### Requests
(1) Repeat the stretch of the rights of way speech from "Timescales for resolution" through "criteria for acceptance.", switching "fee" to "charge".
(2) According to the rights of way speech, what year do the oldest Lincolnshire cases date back to?

--- Text extract ---

My wife is a Lincolnshire county councillor and I have used her as a researcher. I have had the opportunity to talk to Chris Miller who is the principal rights of way and access officer on Lincolnshire County Council. He gave me some interesting information on how a typical county council is dealing with these things. Lincolnshire has a total of 159 cases, of which 138 are from direct applications from the public. Others were initiated by the county council following the discovery of evidence by the authority. The oldest of these cases date back to 1983. In 2007-08, the authority completed just 23 cases but received 10 new claims. The backlog is clearing only slowly. The process is slow and not working particularly well.
Timescales for resolution vary depending on whether objections are received. As a rough estimate, it takes about a year for a case to be resolved. However, the authority has some old cases that have not significantly progressed for a number of years. It receives approximately 50 requests a year. Many people who make a request are put off by the fee or their request does not meet the statutory or local criteria for acceptance.
The briefing, for which I am grateful to Chris Miller, paints a picture of a process that is not working well. That is not because the department is badly funded. Obviously, all local authority departments are finding things tight when they want to be generous with funds, but this department is relatively well funded. Lincolnshire is a rural county and has probably more than its fair share of rural footpaths.
The picture that the noble Lord, Lord Greaves, has presented to us shows that the task is complex and burdensome. That is not likely to be resolved in the absence of primary legislation to simplify the process. However, knowing the Government’s position on legislative timetables, I think that it is unlikely that we will see any such legislation. I would be interested to know what the Minister proposes to do in the interim to make the project much less bureaucratic. Amanda Earnshaw, a project manager for the Discovering Lost Ways scheme, which was set up by Natural England, said:
“What should have been a sensible process has got itself mired in bureaucracy and as yet we haven’t got any more rights of way on the map”.
The project found that even a systematic research approach could not remove the requirement for further detailed research into cases by the highway authority and for a public inquiry to be held whenever the recording of such a right was opposed. The costs of advertising are a factor, too. Local newspapers are not cheap places in which to advertise. The Government may need to find other ways of making details available to the public. As we know, Natural England has decided, given the budget pressures that it faces, that further funding cannot be justified after the £4.5 million that it has invested so far.
The noble Lord, Lord Greaves, referred to the stakeholder working group. The Government have said that they will not bring Section 53 into effect until they hear the outcome of the working group, so it would be useful to know from the Minister when he expects the group to report back to him.
It was interesting to hear the noble Lord, Lord Greaves, talk about urban paths, because in many ways these are more used than rural paths. Rural paths are used largely, although not exclusively, for recreation purposes, but urban paths, too, are important in local communities. Often, what started with people nipping through a gap in the hedge has become a well tracked alleyway through to the shops and people have become used to it. The establishment of rights of way by precedent means that new paths are being created all the time in urban environments.
I hope that the Minister will present us with some positive solutions to what I see as a difficult problem. No one can deny the delight of walking in the British countryside, which, at present, looks absolutely magnificent. Whether it is the Cumbrian hills or the Lincolnshire fens, we are all privileged to be able to enjoy it. I hope that the Minister will say that he supports the continuing development and maintenance of the definitive map. As the noble Lord, Lord Greaves, said, we must approach that in a practical way.

--- Given records ---

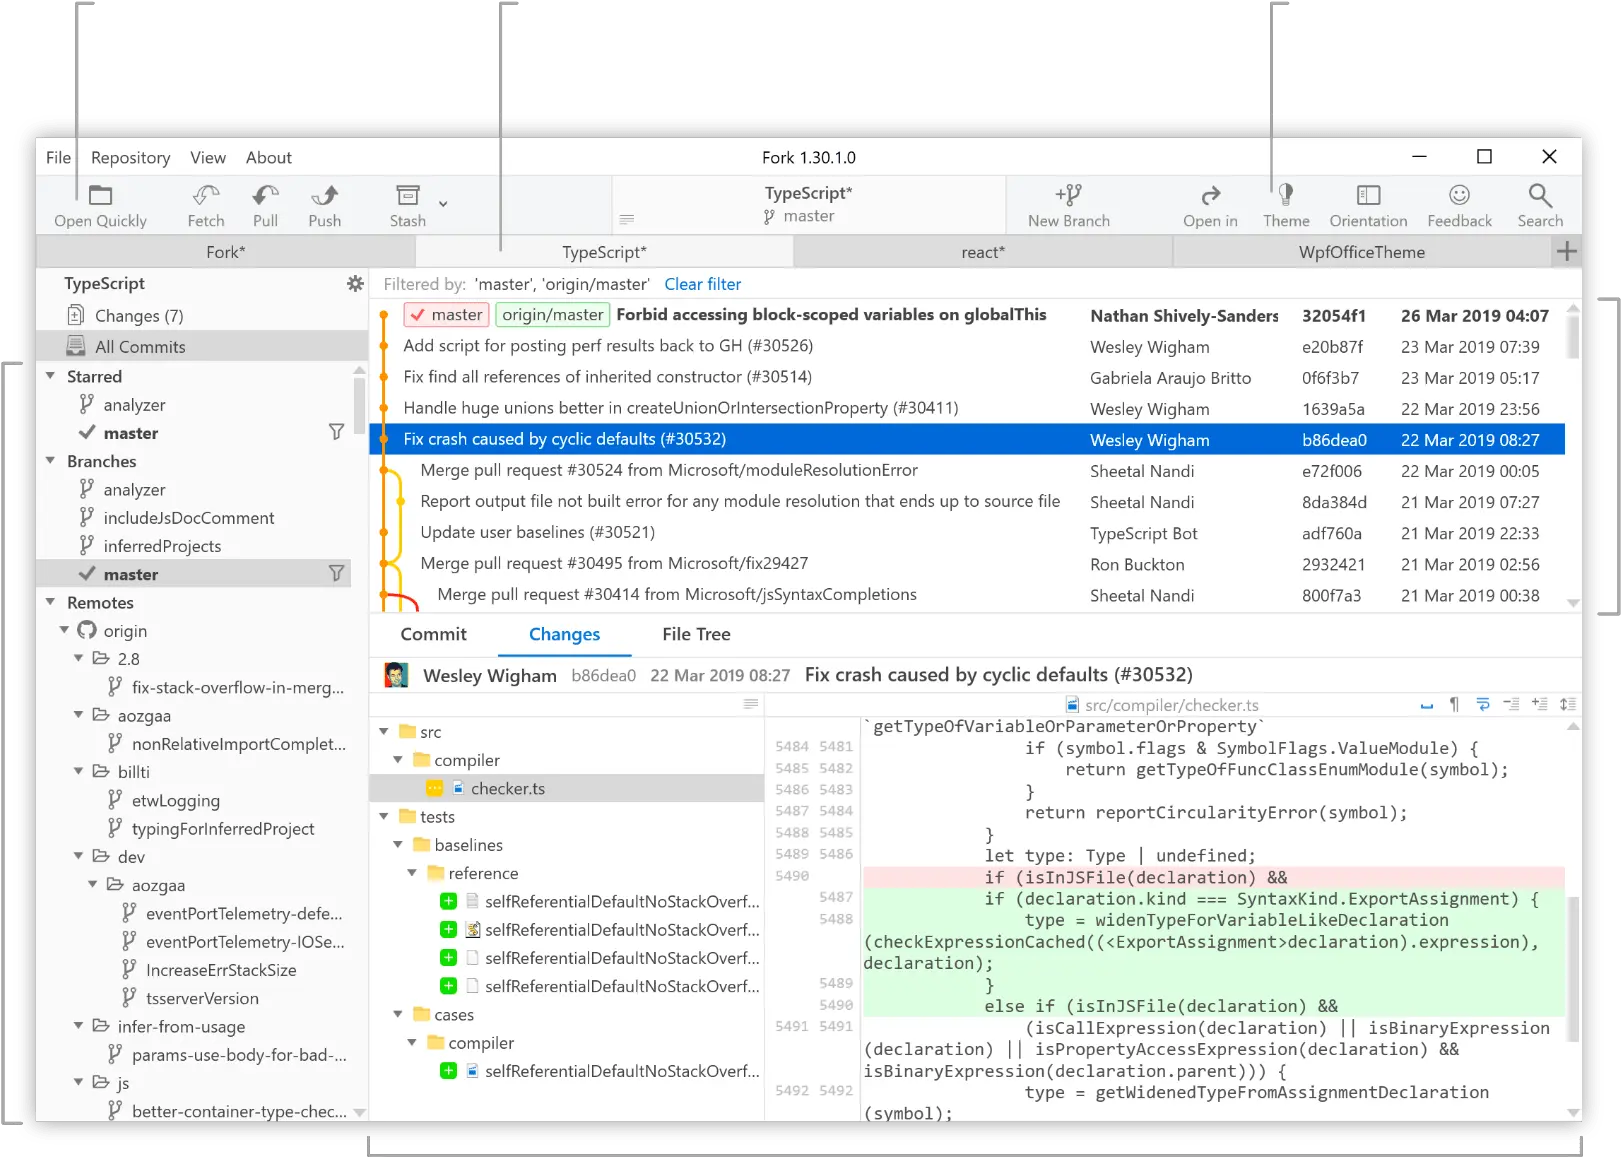Viewport: 1621px width, 1157px height.
Task: Switch the app Theme
Action: tap(1285, 204)
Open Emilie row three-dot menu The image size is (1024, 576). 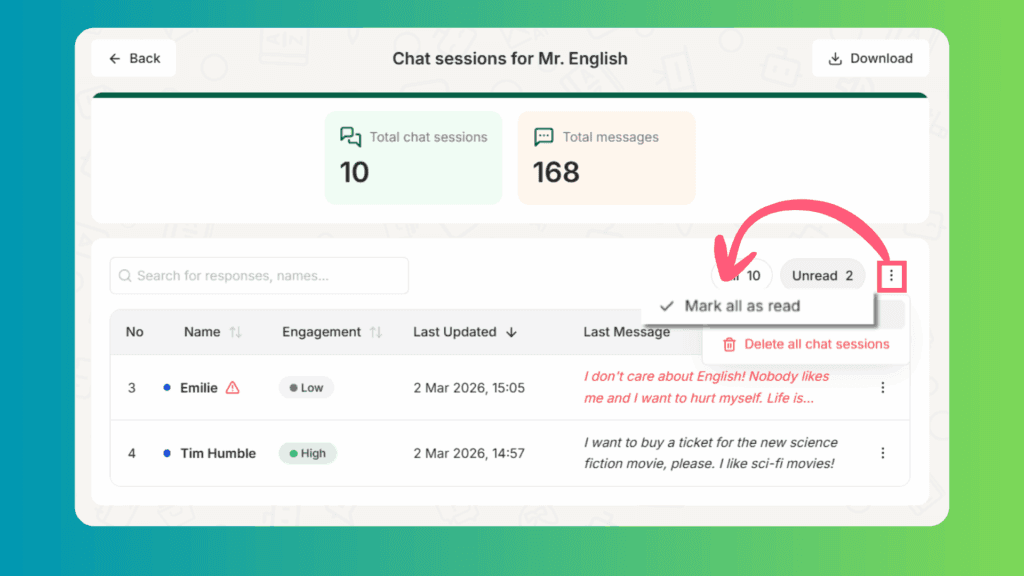click(x=882, y=388)
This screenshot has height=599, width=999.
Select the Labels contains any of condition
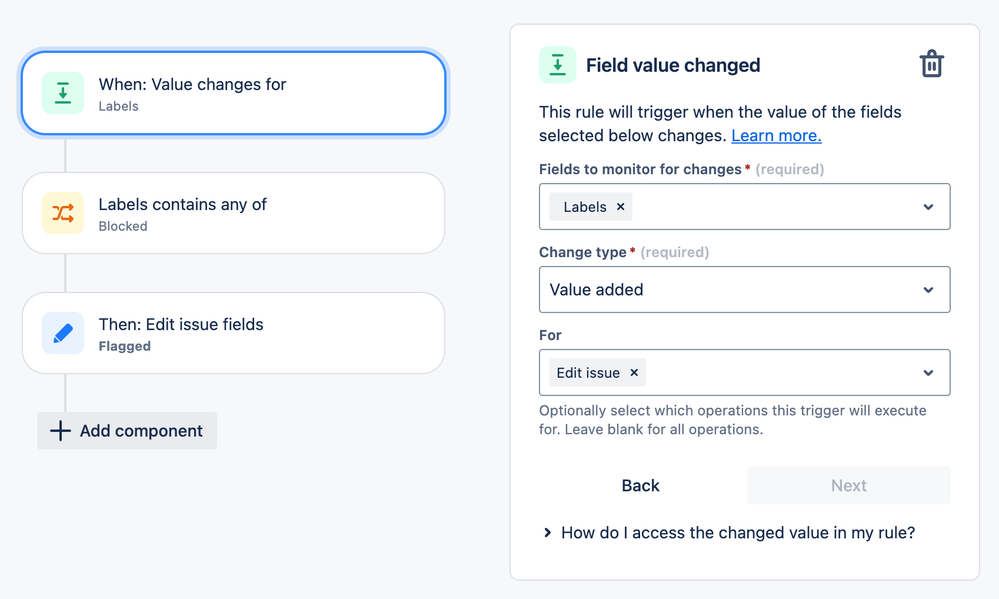point(233,213)
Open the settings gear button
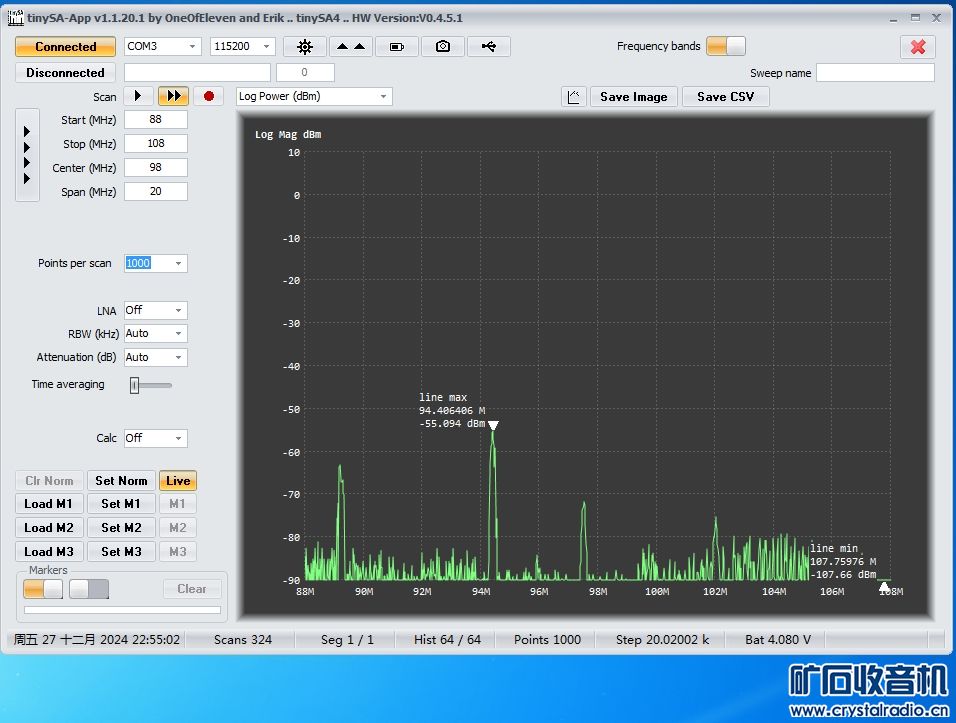This screenshot has width=956, height=723. (x=305, y=47)
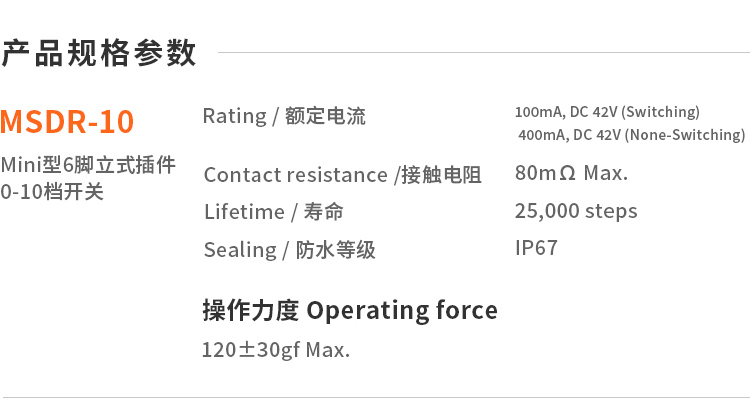Click the 100mA, DC 42V (Switching) value
The height and width of the screenshot is (409, 750).
607,111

---

### Task results
(1)
Timescales for resolution vary depending on whether objections are received. As a rough estimate, it takes about a year for a case to be resolved. However, the authority has some old cases that have not significantly progressed for a number of years. It receives approximately 50 requests a year. Many people who make a request are put off by the charge or their request does not meet the statutory or local criteria for acceptance.

(2) 1983